## REQUIRED WORK
Answer these questions from the statement on China's human rights lawyers:
(a) Under what three sets of commitments do human rights lawyers hold the Chinese government accountable?
(b) How many human rights lawyers and legal assistants were rounded up in the days following 9 July 2015?
(c) What sentence did Ding Jiaxi receive?

## EXTRACT PROVIDED
+--
Full statement here in English and Chinese. 声明全文的中文和英文版本。
Human rights lawyers are a cornerstone of China’s human rights movement. From Uyghurs, Tibetans and Hong Kongers, to religious minorities, LGBTQI and feminist advocates, journalists, and political dissidents: human rights lawyers defend the full spectrum of civil society. They accompany and empower the most vulnerable against land evictions, discrimination, health scandals, or extra-legal detention. They embody the promise of rule of law and hold the government accountable to its commitments under China’s constitution, laws, and the international human rights treaties it has ratified. They ensure that no one is left behind.
As a result of this work, for many years and particularly since the roundup of over 300 human rights lawyers and legal assistants in the days following 9 July 2015 – an episode known as the 709 crackdown -, this profession has been ‘effectively criminalised in China,’ according to UN experts.
This year alone, Chinese authorities have passed harsh sentences on national security grounds of ‘subversion of State power’ against three lawyers who had attended a private gathering: Xu Zhiyong (14 years), Ding Jiaxi (12 years) and Chang Weiping (3.5 years). Xu’s partner, feminist activist Li Qiaochu was also recently put on trial behind closed doors, being denied both a lawyer and access to healthcare.
+--
## SOURCE MATERIAL
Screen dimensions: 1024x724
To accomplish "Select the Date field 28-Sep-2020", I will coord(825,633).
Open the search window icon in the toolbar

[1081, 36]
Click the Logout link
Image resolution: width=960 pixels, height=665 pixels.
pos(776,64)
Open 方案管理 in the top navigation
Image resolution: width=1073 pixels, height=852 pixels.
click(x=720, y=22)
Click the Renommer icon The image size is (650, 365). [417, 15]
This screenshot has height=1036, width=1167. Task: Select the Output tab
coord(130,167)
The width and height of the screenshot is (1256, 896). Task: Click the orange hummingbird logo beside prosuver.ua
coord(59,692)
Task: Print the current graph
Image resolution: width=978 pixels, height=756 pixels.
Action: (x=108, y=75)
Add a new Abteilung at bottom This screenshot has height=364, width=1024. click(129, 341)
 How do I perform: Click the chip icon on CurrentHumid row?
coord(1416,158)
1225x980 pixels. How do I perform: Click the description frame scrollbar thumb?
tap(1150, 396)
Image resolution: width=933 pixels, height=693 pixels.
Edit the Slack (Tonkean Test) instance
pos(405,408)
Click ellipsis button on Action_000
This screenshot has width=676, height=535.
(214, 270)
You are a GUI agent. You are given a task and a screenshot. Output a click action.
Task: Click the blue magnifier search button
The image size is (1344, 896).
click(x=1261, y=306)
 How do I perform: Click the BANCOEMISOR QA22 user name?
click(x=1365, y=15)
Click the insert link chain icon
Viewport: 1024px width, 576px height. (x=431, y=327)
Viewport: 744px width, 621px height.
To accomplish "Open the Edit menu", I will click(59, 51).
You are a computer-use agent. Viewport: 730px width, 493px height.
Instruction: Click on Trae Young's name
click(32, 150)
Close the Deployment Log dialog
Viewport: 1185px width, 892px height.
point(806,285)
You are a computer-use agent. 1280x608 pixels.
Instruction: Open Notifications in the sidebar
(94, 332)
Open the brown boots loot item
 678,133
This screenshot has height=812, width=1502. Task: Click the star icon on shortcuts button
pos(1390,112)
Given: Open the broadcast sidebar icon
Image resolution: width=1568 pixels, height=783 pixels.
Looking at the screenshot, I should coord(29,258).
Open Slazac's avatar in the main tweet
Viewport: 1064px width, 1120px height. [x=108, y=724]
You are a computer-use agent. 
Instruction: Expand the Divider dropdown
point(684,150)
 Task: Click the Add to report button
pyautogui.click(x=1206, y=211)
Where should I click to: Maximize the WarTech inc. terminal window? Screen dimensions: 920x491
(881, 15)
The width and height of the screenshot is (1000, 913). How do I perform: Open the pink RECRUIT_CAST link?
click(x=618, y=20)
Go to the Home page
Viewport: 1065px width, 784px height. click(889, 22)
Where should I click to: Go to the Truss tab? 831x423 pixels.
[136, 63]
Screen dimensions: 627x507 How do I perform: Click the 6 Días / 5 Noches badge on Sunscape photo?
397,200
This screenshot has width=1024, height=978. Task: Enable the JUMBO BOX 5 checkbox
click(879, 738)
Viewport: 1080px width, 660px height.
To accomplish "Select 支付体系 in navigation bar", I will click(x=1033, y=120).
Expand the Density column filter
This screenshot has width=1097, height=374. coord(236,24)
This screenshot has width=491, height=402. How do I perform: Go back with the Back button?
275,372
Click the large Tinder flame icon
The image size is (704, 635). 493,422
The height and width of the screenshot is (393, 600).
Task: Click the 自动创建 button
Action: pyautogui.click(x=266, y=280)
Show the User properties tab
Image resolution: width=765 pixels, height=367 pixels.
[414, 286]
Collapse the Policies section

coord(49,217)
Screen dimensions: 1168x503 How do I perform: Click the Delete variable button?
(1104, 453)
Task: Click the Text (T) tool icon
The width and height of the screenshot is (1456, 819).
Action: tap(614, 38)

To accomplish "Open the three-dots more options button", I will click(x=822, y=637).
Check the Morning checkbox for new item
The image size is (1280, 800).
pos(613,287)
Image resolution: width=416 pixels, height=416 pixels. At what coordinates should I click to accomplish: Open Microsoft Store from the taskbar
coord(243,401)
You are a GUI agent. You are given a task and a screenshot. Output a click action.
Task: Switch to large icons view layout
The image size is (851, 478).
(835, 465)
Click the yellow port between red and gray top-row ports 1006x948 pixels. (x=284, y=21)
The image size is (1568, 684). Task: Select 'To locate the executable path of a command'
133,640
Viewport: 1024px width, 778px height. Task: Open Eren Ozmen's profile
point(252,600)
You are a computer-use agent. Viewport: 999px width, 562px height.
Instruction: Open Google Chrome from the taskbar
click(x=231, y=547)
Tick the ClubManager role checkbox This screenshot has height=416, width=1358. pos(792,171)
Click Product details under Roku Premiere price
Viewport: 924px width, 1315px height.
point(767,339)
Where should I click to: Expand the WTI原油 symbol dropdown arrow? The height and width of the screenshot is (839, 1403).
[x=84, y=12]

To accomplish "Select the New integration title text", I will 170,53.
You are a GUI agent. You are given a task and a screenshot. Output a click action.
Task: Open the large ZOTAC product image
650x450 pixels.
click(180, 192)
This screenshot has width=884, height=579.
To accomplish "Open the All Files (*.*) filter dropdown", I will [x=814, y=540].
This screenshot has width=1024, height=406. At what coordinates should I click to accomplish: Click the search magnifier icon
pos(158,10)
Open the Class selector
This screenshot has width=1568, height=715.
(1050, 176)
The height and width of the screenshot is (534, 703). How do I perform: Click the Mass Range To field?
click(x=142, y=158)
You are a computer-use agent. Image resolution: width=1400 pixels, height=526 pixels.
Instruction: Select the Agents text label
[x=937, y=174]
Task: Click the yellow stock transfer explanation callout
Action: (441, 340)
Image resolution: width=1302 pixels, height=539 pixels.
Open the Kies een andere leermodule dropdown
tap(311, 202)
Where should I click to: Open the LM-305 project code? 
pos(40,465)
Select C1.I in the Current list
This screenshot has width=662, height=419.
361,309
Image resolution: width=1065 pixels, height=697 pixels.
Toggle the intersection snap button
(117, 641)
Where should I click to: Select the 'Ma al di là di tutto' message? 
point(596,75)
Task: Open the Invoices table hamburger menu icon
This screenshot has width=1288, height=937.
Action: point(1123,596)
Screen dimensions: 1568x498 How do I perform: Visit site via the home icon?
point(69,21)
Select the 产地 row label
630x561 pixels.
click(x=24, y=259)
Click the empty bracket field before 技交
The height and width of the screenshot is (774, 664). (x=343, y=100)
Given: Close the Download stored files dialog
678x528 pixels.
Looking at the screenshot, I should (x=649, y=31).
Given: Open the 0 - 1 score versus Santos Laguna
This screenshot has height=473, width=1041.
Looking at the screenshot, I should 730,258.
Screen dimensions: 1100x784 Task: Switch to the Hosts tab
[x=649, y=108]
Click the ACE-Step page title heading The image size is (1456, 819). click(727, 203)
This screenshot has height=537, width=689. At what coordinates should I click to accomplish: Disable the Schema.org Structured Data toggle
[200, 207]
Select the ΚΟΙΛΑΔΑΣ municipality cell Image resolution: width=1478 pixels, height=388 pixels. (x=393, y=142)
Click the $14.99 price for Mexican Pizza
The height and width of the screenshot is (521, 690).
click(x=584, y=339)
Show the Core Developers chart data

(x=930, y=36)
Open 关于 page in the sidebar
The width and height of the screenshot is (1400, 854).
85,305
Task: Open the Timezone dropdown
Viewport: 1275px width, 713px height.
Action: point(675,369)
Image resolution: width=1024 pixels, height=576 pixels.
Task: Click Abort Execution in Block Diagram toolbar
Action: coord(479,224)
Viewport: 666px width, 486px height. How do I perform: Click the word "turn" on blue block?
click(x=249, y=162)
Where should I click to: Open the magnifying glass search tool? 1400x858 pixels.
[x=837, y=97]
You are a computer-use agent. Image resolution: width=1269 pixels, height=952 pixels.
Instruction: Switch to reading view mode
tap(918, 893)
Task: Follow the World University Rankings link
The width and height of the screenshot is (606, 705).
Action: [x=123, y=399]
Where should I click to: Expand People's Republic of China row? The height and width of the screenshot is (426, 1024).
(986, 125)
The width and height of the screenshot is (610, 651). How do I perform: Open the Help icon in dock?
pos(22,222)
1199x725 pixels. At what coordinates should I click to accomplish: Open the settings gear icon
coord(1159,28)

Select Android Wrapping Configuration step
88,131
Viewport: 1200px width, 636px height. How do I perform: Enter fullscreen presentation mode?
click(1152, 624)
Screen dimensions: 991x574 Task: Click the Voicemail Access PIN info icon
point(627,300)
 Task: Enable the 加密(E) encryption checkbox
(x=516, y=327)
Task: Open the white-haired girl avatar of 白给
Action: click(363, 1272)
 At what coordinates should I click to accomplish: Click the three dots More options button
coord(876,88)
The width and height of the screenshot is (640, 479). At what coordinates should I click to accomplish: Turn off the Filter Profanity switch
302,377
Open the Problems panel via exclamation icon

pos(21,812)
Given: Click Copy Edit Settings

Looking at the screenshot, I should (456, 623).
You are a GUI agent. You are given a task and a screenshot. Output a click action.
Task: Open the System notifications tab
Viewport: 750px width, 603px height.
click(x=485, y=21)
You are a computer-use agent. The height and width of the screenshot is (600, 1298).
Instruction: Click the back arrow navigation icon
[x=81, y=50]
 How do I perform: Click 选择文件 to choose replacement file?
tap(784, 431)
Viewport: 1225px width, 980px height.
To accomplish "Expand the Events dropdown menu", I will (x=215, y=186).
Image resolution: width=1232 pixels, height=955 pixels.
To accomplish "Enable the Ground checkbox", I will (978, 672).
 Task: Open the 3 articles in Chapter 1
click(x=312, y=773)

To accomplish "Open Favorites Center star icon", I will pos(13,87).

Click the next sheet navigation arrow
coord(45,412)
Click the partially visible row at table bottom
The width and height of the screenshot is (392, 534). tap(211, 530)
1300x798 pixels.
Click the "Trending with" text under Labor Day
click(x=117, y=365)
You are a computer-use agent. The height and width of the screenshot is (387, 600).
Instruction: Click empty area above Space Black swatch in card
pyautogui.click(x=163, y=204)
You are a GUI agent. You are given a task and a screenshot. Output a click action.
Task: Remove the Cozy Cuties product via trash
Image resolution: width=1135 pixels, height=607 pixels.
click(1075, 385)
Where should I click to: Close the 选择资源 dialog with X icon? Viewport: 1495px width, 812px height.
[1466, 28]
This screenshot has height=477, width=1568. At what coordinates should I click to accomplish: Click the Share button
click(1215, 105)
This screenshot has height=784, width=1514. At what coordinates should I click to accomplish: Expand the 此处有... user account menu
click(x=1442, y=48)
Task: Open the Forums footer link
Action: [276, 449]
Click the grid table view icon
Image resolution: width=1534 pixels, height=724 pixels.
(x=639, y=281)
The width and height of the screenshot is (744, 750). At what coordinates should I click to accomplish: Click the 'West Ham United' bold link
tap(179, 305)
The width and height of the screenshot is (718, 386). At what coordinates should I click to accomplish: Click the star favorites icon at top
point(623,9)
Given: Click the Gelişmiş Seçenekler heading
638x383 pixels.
+--
## WRITTEN RESPONSE
(a) China's constitution, its laws, and the international human rights treaties it has ratified.
(b) Over 300.
(c) 12 years.